The Austrian team were engulfed by controversy when Italian police raided their headquarters on suspicion of doping offences, prompting several members of their team to flee the Games. All tests on their remaining athletes proved negative, and Austrian skiers overcame the disturbance to win 14 of the available 30 medals in their sport.
South Korea dominated short-track speed skating, gaining 10 of a possible 24 medals. In the women’s events, Sun-Yu Jin earned three gold medals, and for the men, Hyun-Soo Ahn won three golds and one bronze. Other multiple champions in Torino included Canadian Cindy Klassen, who earned medals in five of the six women’s speed skating events.
There was plenty of evidence that the Olympic spirit was alive and well in Italy. Perhaps the greatest example of this was during the cross-country skiing team sprint, when Sara Renner of Canada broke one of her poles. Norwegian head coach Bjørnar Håkensmoen, seeing her struggle, handed her one of his which allowed Renner to help her team finish second, and simulateously relegated the generous coach’s team out of the medal positions.
Team GB
Skeleton bobsleigh competitor Shelley Rudman claimed a surprise silver medal for Team GB. The 24 year-old from Wiltshire had only taken up the event after watching Alex Coomber speed to a bronze medal at the 2002 Games, and her trip to Italy four years later initially looked under threat as she struggled to fund a new sled. However, residents of her home town of Pewsey rallied around her to raise the necessary £4000, and in doing so helped create one of Britain’s most unexpected Winter Olympic success stories.

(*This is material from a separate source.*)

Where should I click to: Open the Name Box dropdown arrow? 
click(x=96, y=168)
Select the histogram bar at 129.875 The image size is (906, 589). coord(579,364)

Initially aiming for a top ten finish, Rudman alerted the rest of the field by setting the fastest time in practice, and was virtually transformed from relative unknown to genuine medal hope on the spot. Her first heat left her in fourth place and very much in with a hope, but her second was even better, placing her just three tenths of a second the behind eventual winner, Maya Pedersen of Switzerland. Originally intended as a stepping stone towards the Vancouver Games in 2010, the Torino Olympics made an immediate star of Shelley Rudman.